In college I was part of a literature group that met weekly in a local Chinese restaurant to hash out story ideas, critique on another and provide feedback for becoming published.  It was the kind of group any lit teacher would hang their hat on as an essential of kids learning and working beyond what happens in the classroom.  Since I know I have written about this topic before, I won't go much further into detail, but these are the times when I'm so in love with writing, education and the process of creativity that I could see myself teaching one of those standard-tv-issue lit classes and firing up a group of high school kids who never realized their true potential.

Much of this thought goes into my normal, everyday process for teaching my elementary students.  I've tried several classroom management and self-directed behavioral strategies over the years to warrant my own screenplays.  However, I don't typically have those, "captain, my captain" moments.  I doubt many teachers actually do.  The best I get are the picture captions I display on cork board every year behind my computer.


Mr. C is the best.  
You're the best teacher ever.  
We love Mr.

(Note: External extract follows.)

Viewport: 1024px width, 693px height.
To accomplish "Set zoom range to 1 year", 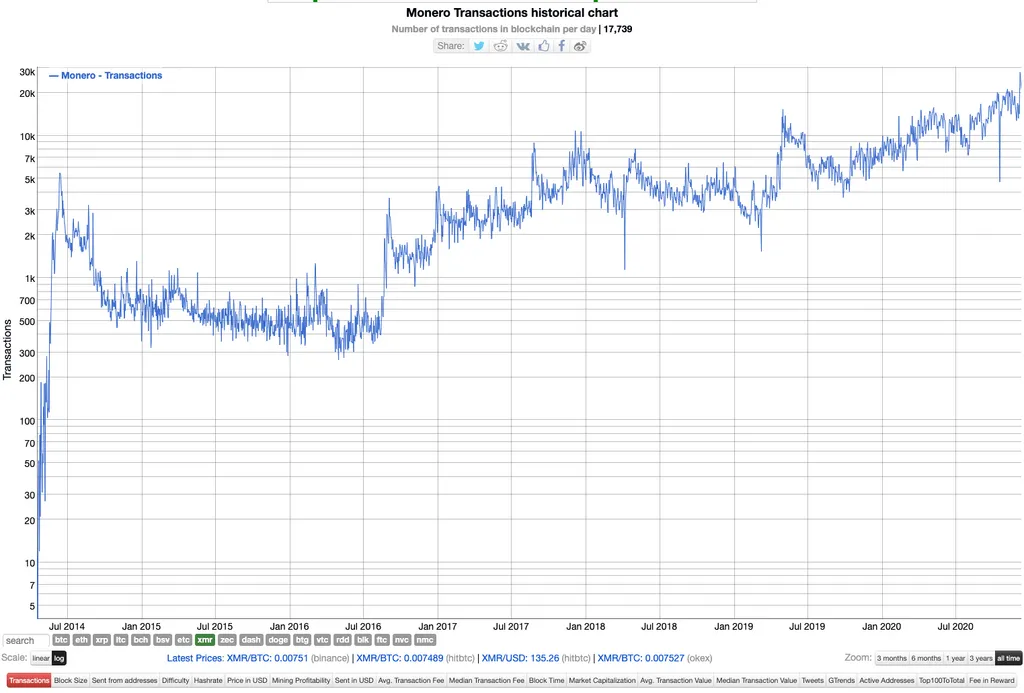I will (956, 659).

C.


Lately there's been frustration on my part of my own performance.  The nagging perfectionism debates, the Mr. Hand episodes of lecture v. rant (I chuckled at watching "Fast Times" the other night when Mr. Hand shows up at Spicolli's house to "square the account" of wasted time in his room.  Oh, my kids are lucky I am married and not readily available during the summer).  The pressure of late for many in my profession is raising test scores (or, "why are my kids failing?"), motivating kids (especially boys) school funding.  Any of these 3 topics can dispel a month-long professional development training to cynicism.  Outside of a teacher's lounge, you're liable to hear even more.  Teachers are being asked to do more, with less parental support, with less administrative support than ever before.  Many studies claim that teacher performance is the number one determination of a child's ability to succeed, even when other studies claim outside factors like poverty or support at home rank higher.  There are magnet schools, charter schools, voucher programs and on-line schools.  Sometimes I wonder if parents were involved in their own neighborhood schools, and consequently, the admins and teachers invited the community in (besides sending flyers home for Open House--any monkey can do this), that there wouldn't be a need for the schools that seem to help drain public schools dry.

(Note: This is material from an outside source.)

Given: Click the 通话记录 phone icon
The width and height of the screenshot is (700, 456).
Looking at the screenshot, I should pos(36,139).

We're testing kids more than ever.  One reason is to assess a child's growth, true, but this has manifested itself into a new culture of number crunching addicts.  America loves the scores so much, they've added more and more it seems each season.  Online tests are coming soon.  Why?  Saving paper and paying test graders can be mighty expensive when a computer database can do it for you.  I'm not terrified of the new online testing coming to Ohio in a few years, but I can't say I'm thrilled either.  You know what my kids do when they take a test online?  They don't read the passage, they click to be done fastest, and generally bomb the test more than they would on paper.  In some states, the new tests are crashing servers.  In others, they don't have the computers in place to administer them.

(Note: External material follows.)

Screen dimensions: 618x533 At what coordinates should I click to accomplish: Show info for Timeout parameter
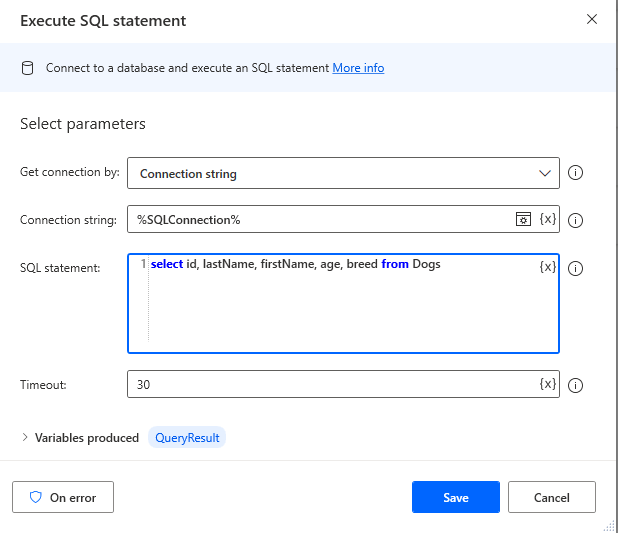[575, 385]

Back to before.  I can't see the same episode of "My So Called Life" focusing on testing, much less movie about it (although "Stand and Deliver" comes close, albeit the test was designed to prove to the world that Latino students in impoverished LA could outshine their suburban counterparts).  Perhaps one day, a student of mine will leap upon a desk and cry out, "Captain, My Captain."  More than likely, they are going to throw their test down in disgust and scurry from the room in search for their own creative outlets (in a charter school, no less).  Will I clap or ask the kid to sit back down?